Tschechien und der EU-Arbeitsmarkt "Die deutschen Ängste sind überzogen"
Viele Tschechen fühlen sich als EU-Bürger zweiter Klasse, weil ihnen die Arbeitsmärkte von Deutschland und Österreich weitgehend verschlossen sind. Diese Regelung dürften die EU-Arbeitsmininister heute verlängern. In Tschechien versteht das kaum jemand.
Von Christina Janssen, ARD-Hörfunkstudio Prag
Mittagspause im Prager Café Hany Bany. Viele Studenten gehen hier zwischen zwei Vorlesungen schnell einen Happen essen oder einen Kaffee trinken. Und sie diskutieren - über ihr Studium, die vielen Prüfungen und die Aussichten auf einen Job. Dass Deutschland weiterhin sein eigenes Süppchen kochen will, wenn es um das Thema Freizügigkeit in Europa geht, das können viele junge Leute hier nicht verstehen. Widersinnig sei das, meint Studentin Alice, denn: "Soweit ich die Prinzipien der EU verstanden habe, geht es doch darum, dass alle Länder sich gegenseitig bereichern." Überzogen seien die Ängste, fügt Alice hinzu, und schließt die Österreicher in ihre Kritik ein.
Ihr Kommilitone Jan sieht es ähnlich. Für Deutschland, meint er, sollte ein offener Arbeitsmarkt doch kein Problem sein. "Ich glaube kaum, dass Tausende von Tschechen nach Deutschland aufbrechen wollen. Wer nach Deutschland wollte, ist schon längst dort - zum Beispiel als Krankenpfleger."
"Gewinn für beide Seiten"
In Deutschland grassiert noch immer die Furcht vor osteuropäischen Dumping-Arbeitern.

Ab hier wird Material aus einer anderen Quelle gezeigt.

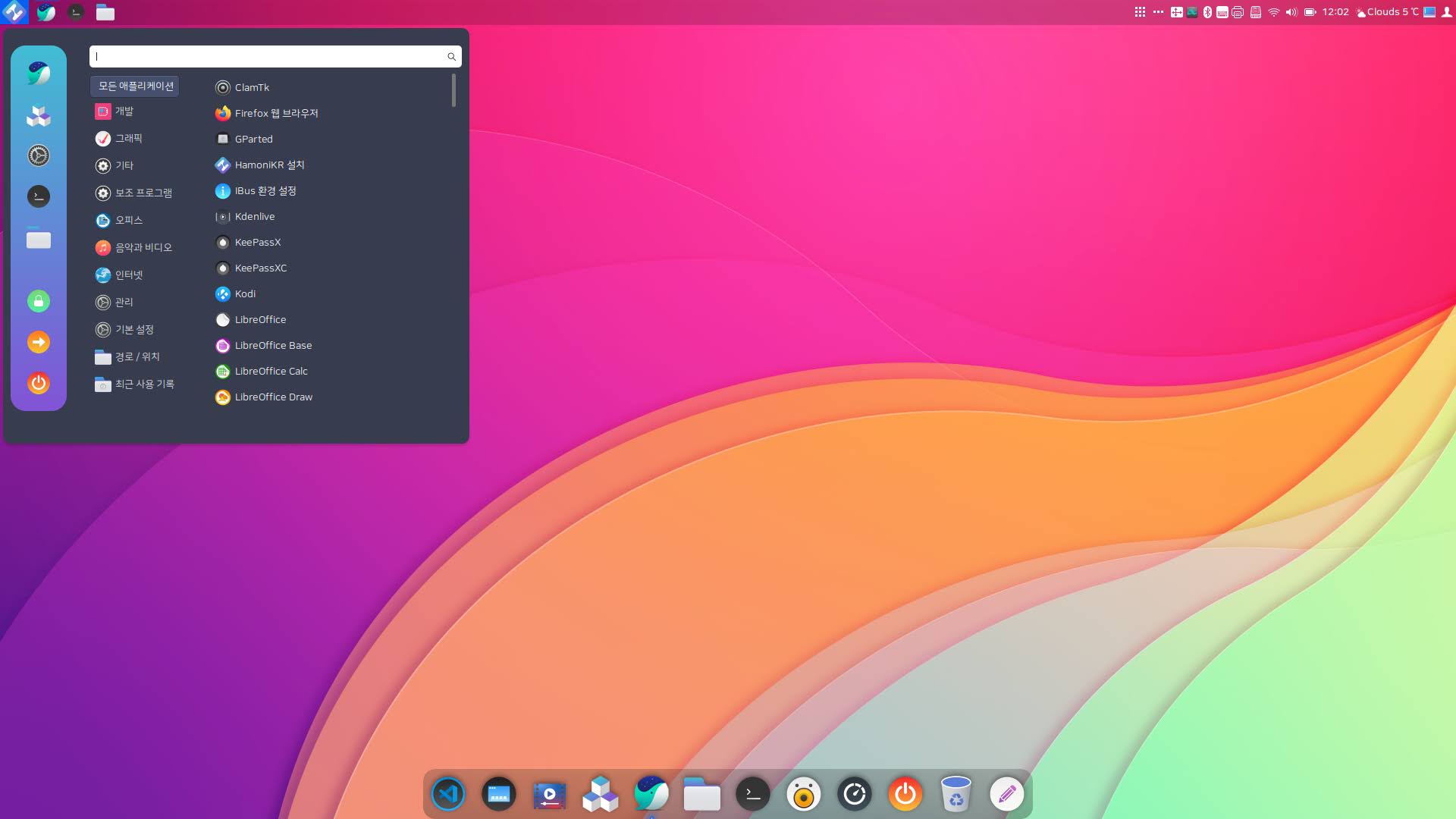Screen dimensions: 1456x819
Task: Click the weather Clouds 5°C indicator
Action: (1387, 12)
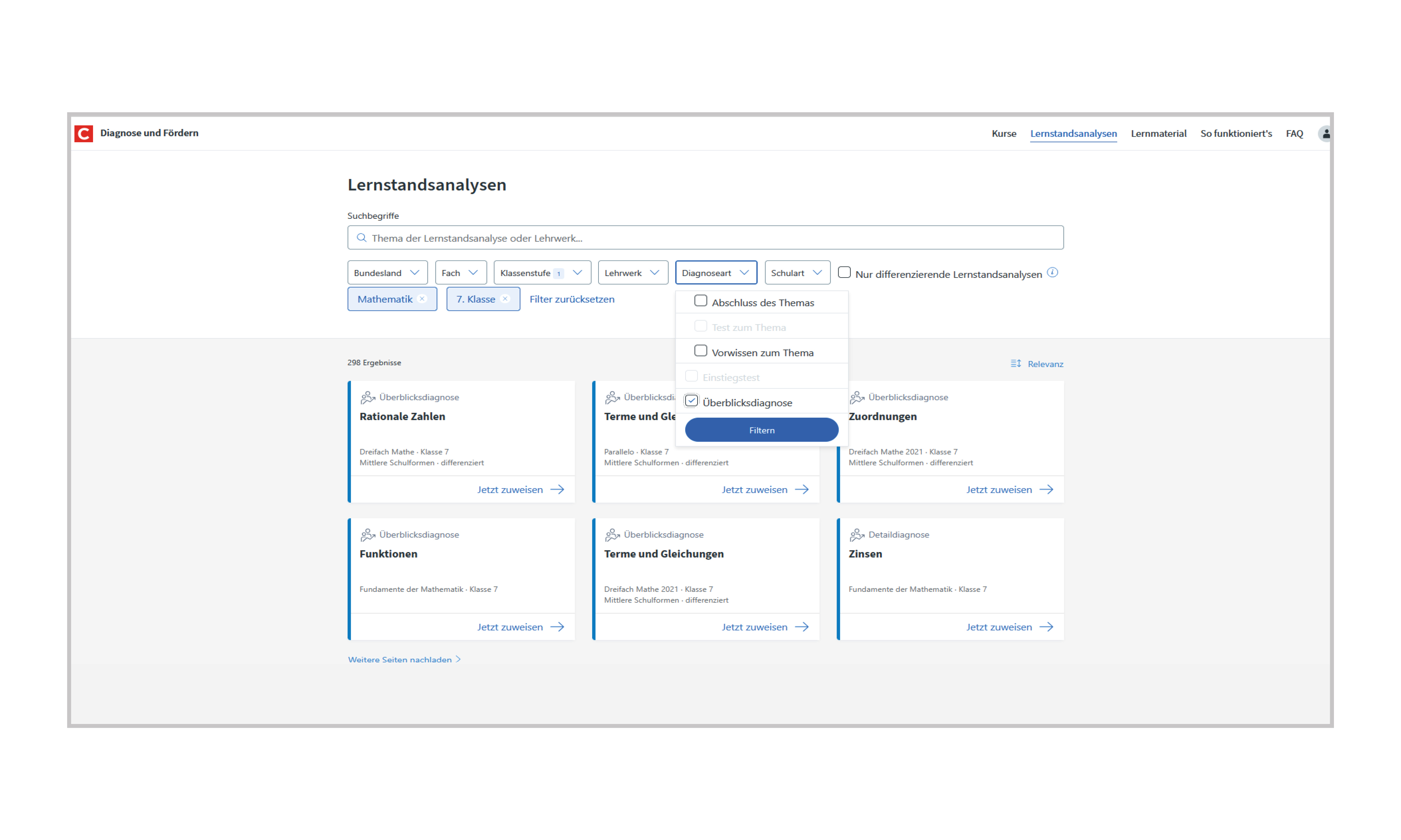Expand the Lehrwerk filter
The width and height of the screenshot is (1401, 840).
[633, 272]
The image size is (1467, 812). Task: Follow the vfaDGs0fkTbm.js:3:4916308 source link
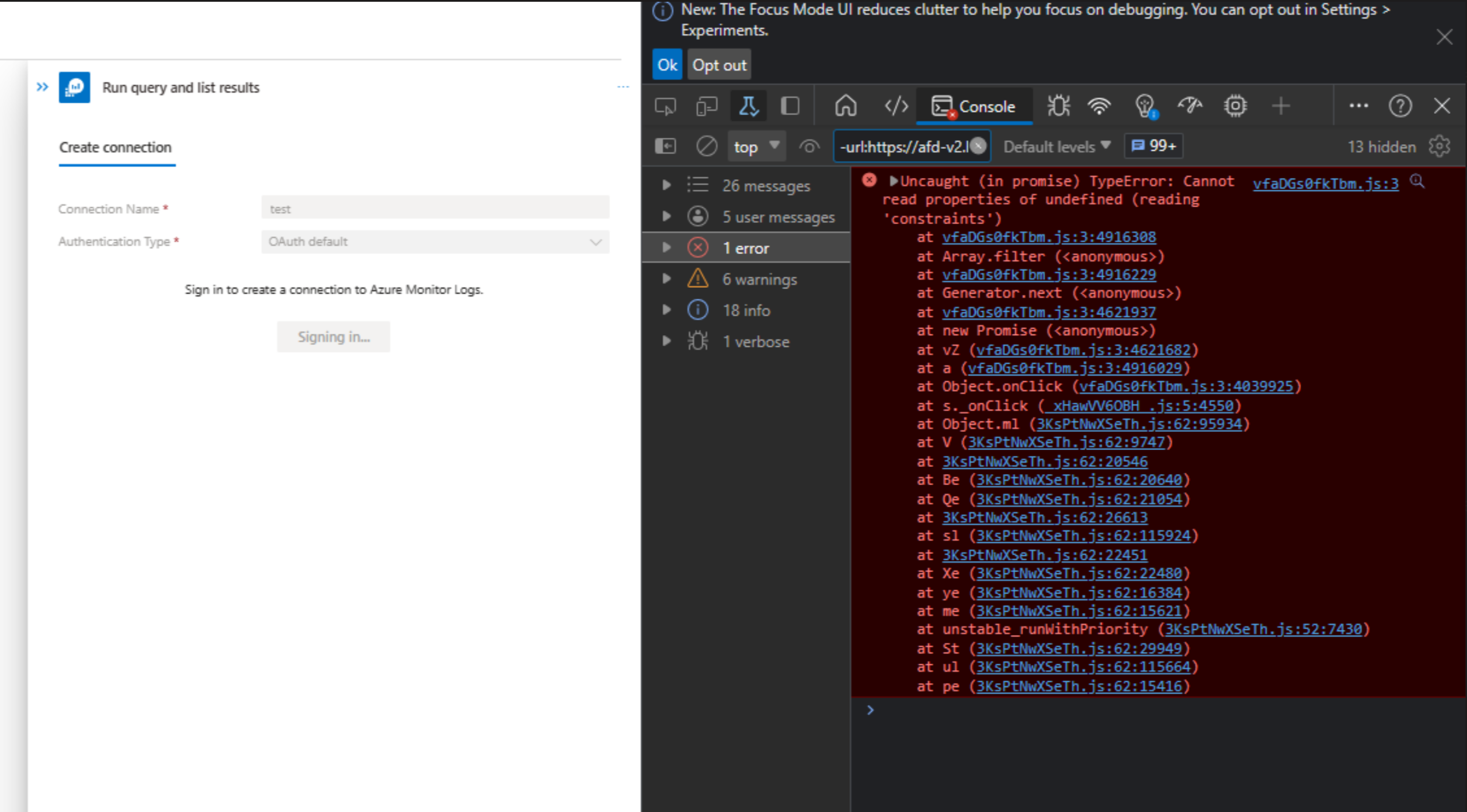click(1048, 236)
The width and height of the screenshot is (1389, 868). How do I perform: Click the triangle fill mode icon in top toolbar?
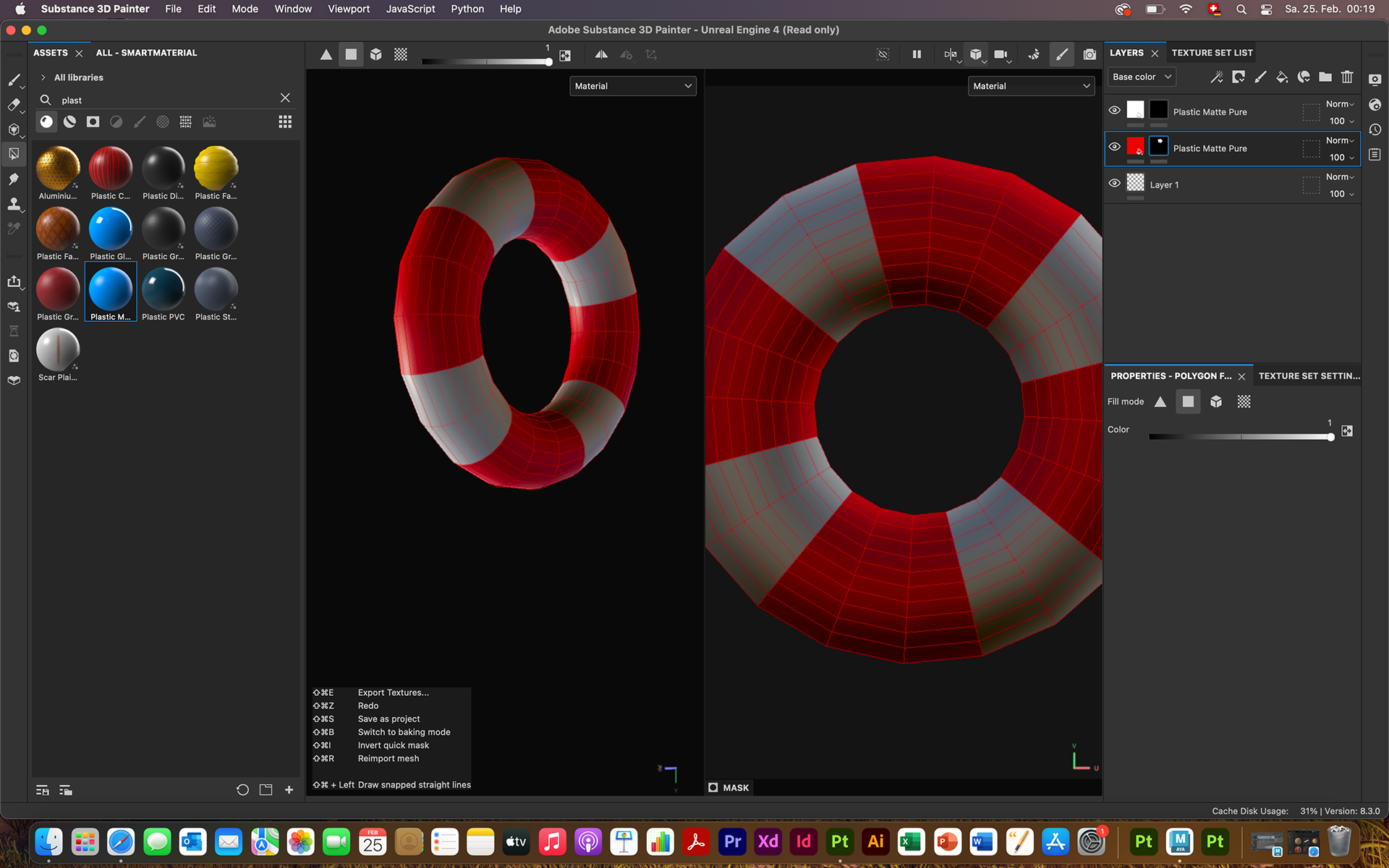[x=326, y=54]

Auf der anderen Seite sehen sich Tschechen, Polen oder Slowaken gedemütigt. Das Wort von den "Europäern erster und zweiter Klasse" macht wieder einmal die Runde. Eine Debatte, die man sich sparen könnte, meint der Ökonom Daniel Münich von der Prager Karlsuniversität, wenn man sie nur richtig führen würde. Bislang habe die Diskussion einen rein politischen Charakter gehabt. Fakt aber sei: "Die Gefahren durch die Öffnung der Arbeitsmärkte sind minimal. Wenn man sich auf die ökonomischen Fakten konzentrieren würde, würde sich zeigen, dass die Beschränkungen viel schneller abgebaut werden können als geplant. Die Freizügigkeit wäre ein Gewinn für beide Seiten."
Der Ökonom weiß, dass Deutschland auf seinem Standpunkt beharren und sich damit wohl auch durchsetzen wird. Als politisches Signal sei das aber höchst fragwürdig und Wasser auf die Mühlen der Euroskeptiker in Tschechien. "Sie argumentieren, die EU sei keine Union gleichwertiger Partner. Die größeren Staaten wie Deutschland und Frankreich seien immer im Vorteil. Allein deswegen müssen die Barrieren abgebaut werden."
Akademiker bereits willkommen
Doch die Parolen der radikalen Parteien fürchtet man auch in Deutschland. Deshalb will Berlin den Arbeitsmarkt nicht früher öffnen als unbedingt nötig. Dabei sieht es in der Praxis längst so aus, dass die meisten EU-Bürger, die in Deutschland arbeiten wollen, das auch können. Für Akademiker aus den neuen Mitgliedsländern hat Deutschland die Beschränkungen im letzten Jahr sogar weitgehend aufgehoben.
Darüber lächeln die Tschechen allerdings nur: Denn gerade die jungen Akademiker - die Computerexperten oder Ingenieure - bleiben lieber zu Hause. Und das mit gutem Grund, sagt Jiri Vachulka. Der 26-Jährige legt diese Woche sein Examen als Maschinenbau-Ingenieur ab: "Die Voraussetzungen hier in Tschechien sind perfekt. Deshalb ist mir nie in den Sinn gekommen, im Ausland zu arbeiten." Seinen Freunden und Kollegen gehe es genauso. "Wir bekommen hier ausgezeichnete Angebote und gute Gehälter. Ich kenne niemanden, der zurzeit ins Ausland gehen würde."
Trotzdem ist auch der junge Ingenieur der Ansicht, dass ein Europa ohne Barrieren ein besseres Europa wäre. Er hat während seines Studiums für deutsche und tschechische Unternehmen gearbeitet und möchte diese Erfahrung nicht missen. Die Tschechen seien ganz anders als die Deutschen. "Alles, was aus Deutschland kommt, ist präzise ausgearbeitet. Was aus Tschechien kommt, ist oft chaotisch. Aber es funktioniert - und niemand weiß warum. So können wir uns doch gegenseitig ergänzen."